Die deutschsprachige Szene schafft es auch, lokale Ereignisse in die große Erzählung einzufügen: So hatte während der Hochwasserkatastrophe im Juli 2021 einer der wichtigsten deutschen
QAnon-Prediger die Behauptung verbreitet, dass 600 Kinderleichen aus ihren unterirdischen Verliesen gespült und in einer Turnhalle aufgebahrt worden seien.
Geschichte von Kindern kommt wieder
Andere Erzählungen der Szene sind offenbar zeitlos. Die Geschichte der Kinder, die Xavier Naidoo im Frühjahr 2020 weinend auftischte, ist weiter aktuell: Anfang der Woche sprach der nach Tansania geflohene Arzt Bodo Schiffmann in einem Video von der "Perversion von Menschen, die Blut von Kindern dazu benutzen, um jünger zu werden".

* **Aufgabe 1**: Kopiere aus dem Text über die QAnon-Szene den Abschnitt zwischen „Die deutschsprachige Szene“ und „aufgebahrt worden seien.“, beide Stellen eingeschlossen.
* **Aufgabe 2**: Greife den Text über die QAnon-Szene an seinem Ende auf und schreibe ihn weiter.
Die Auflistung wird zum Bearbeiten nicht gebraucht.

* **Daten zur Analyse**:
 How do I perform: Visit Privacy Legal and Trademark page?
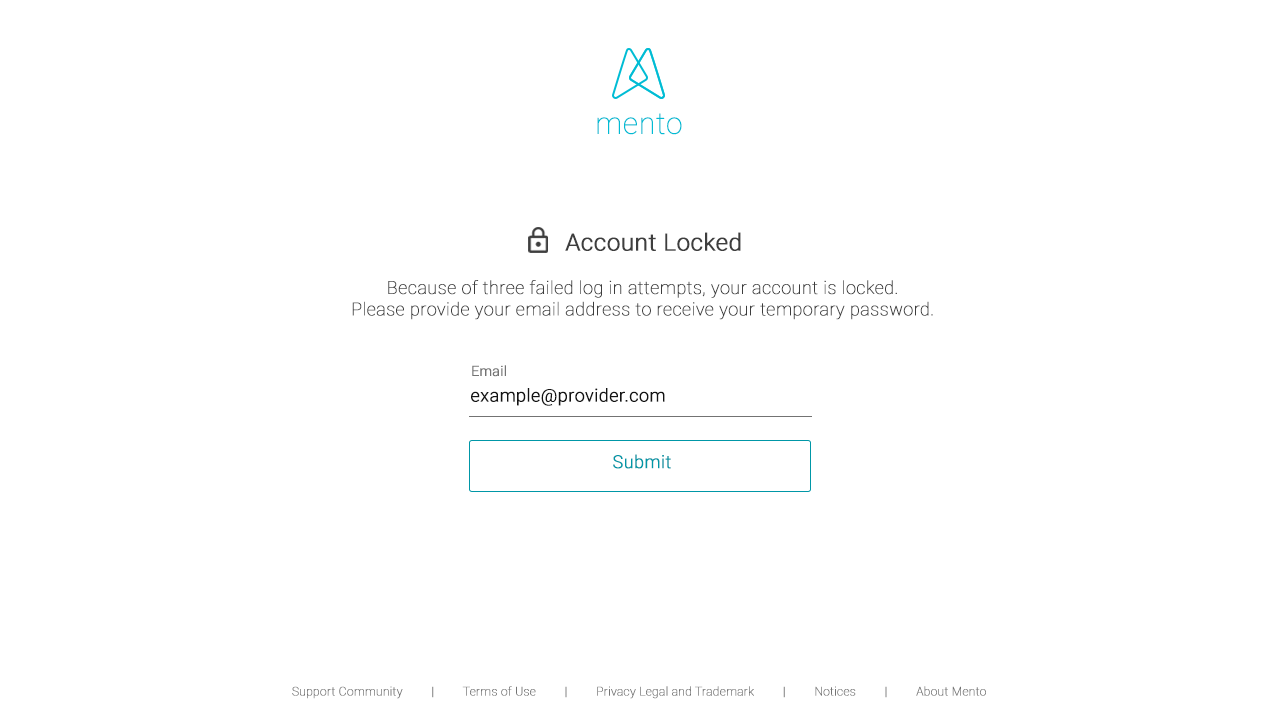tap(675, 692)
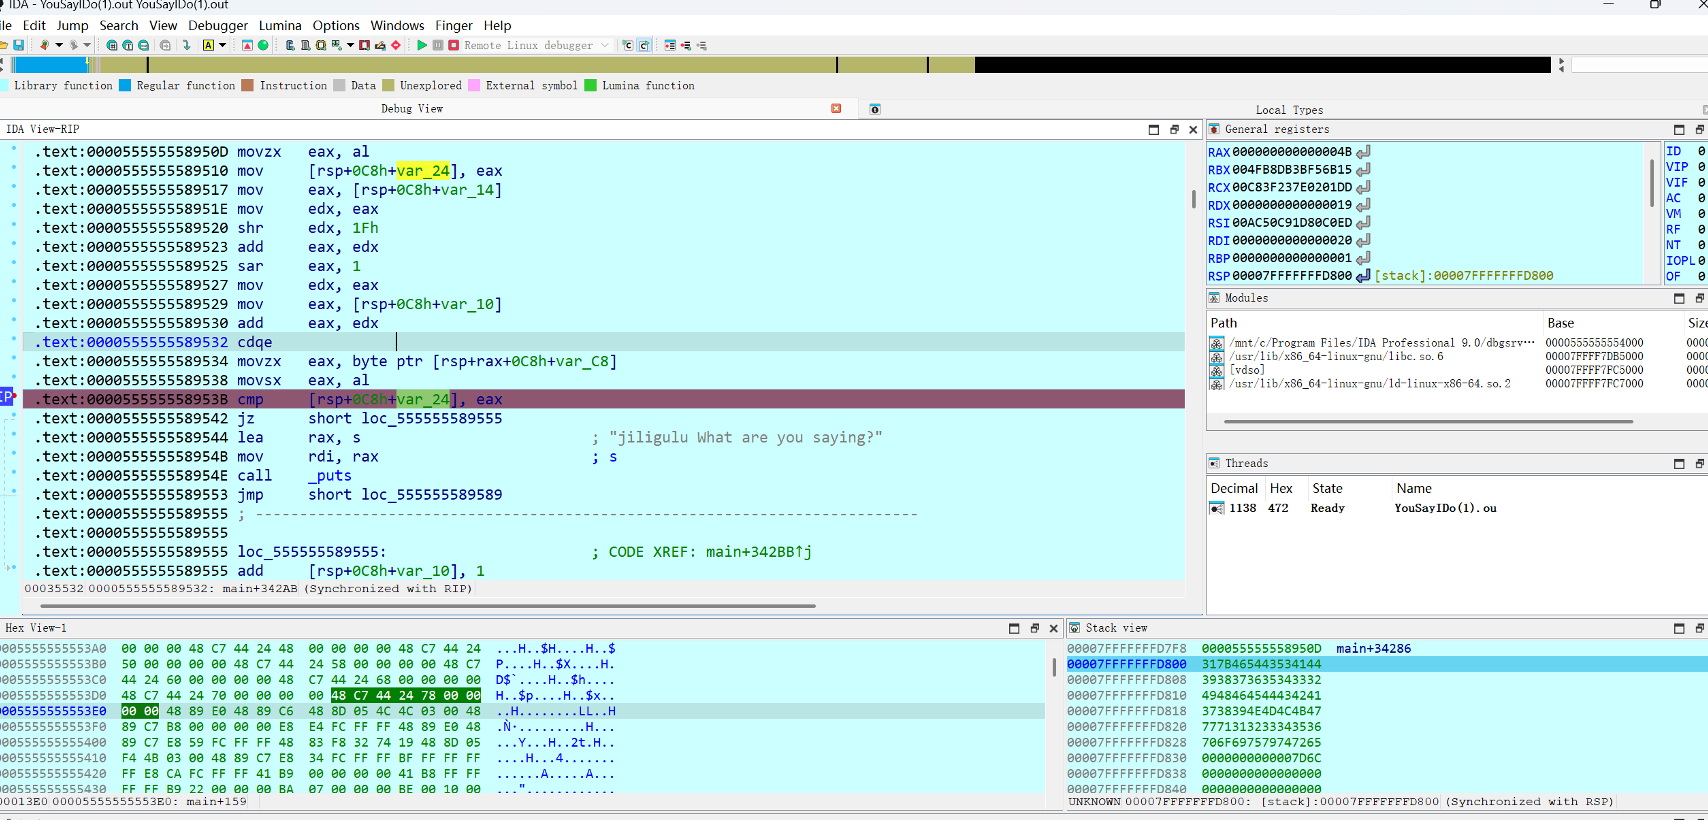The height and width of the screenshot is (820, 1708).
Task: Click the Save database floppy disk icon
Action: [x=18, y=45]
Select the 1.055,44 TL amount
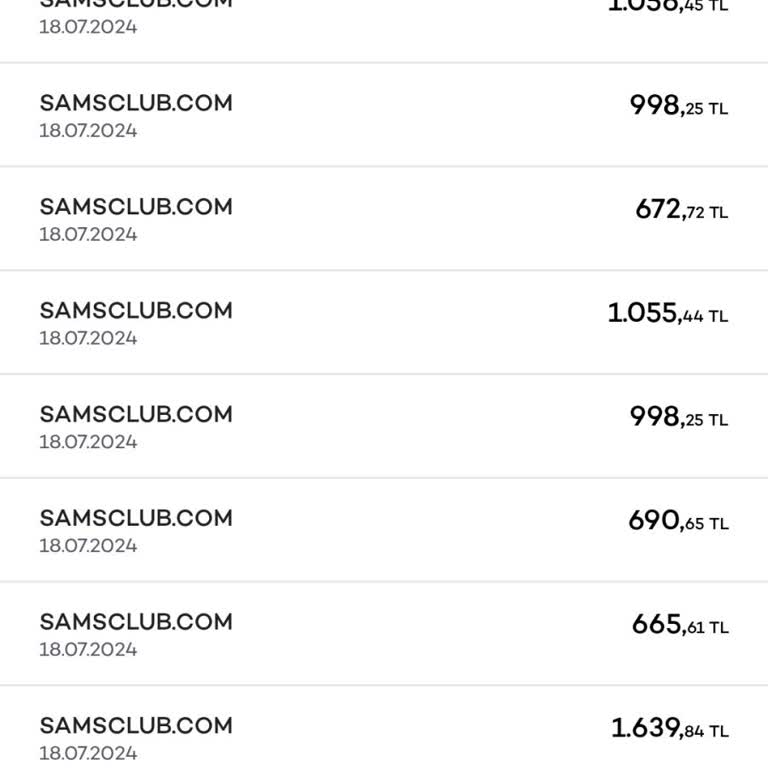This screenshot has width=768, height=768. 667,314
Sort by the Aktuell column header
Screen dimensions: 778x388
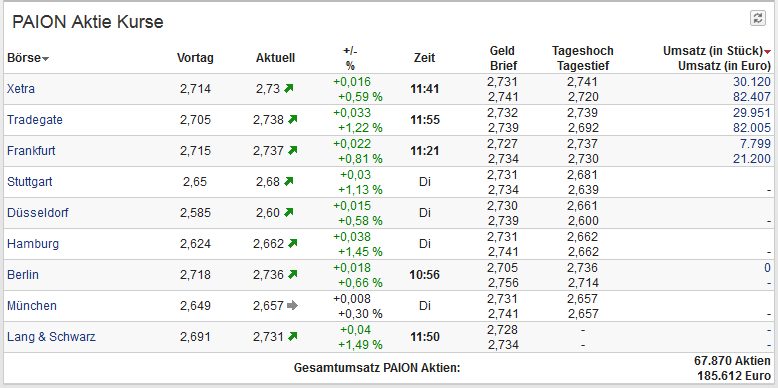click(275, 58)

* **Antwortfeld 1**:
Die deutschsprachige Szene schafft es auch, lokale Ereignisse in die große Erzählung einzufügen: So hatte während der Hochwasserkatastrophe im Juli 2021 einer der wichtigsten deutschen
QAnon-Prediger die Behauptung verbreitet, dass 600 Kinderleichen aus ihren unterirdischen Verliesen gespült und in einer Turnhalle aufgebahrt worden seien.

* **Antwortfeld 2**:
Schiffmann ist zur schrillsten Stimme der Querdenker-Szene geworden, sein Kanal hat 160.000 Abonnenten. Er hatte schon 2020 erklärt, der "Deep State" habe ausgedient, das "große Erwachen" habe begonnen.
Für Sozialpsychologin Pia Lamberty, ebenfalls Geschäftsführerin von CeMAS, ist die von der Szene ausgehende Gefahr nicht zu unterschätzen – auch wenn die QAnon-Geschichten selbst absurd wirken mögen. "Verschwörungserzählungen und Desinformation sind nicht nur eine Herausforderung beim Management von Krisen, sondern versuchen, demokratische Werte zu attackieren."
Und da sei ein Ende nicht absehbar. Holnburger sagt: "Jede Katastrophe wird genutzt, um die Erzählungen einer globalen, vermeintlichen Verschwörung zu verbreiten – in letzter Konsequenz wünscht sich das Milieu um QAnon Krieg und Chaos herbei."
Nachtrag: Die Studie hat kein Peer Review durchlaufen, es wurden aber Methodik inklusive aller Befragungsitems und zugrundeliegender Kanäle und Gruppen offengelegt.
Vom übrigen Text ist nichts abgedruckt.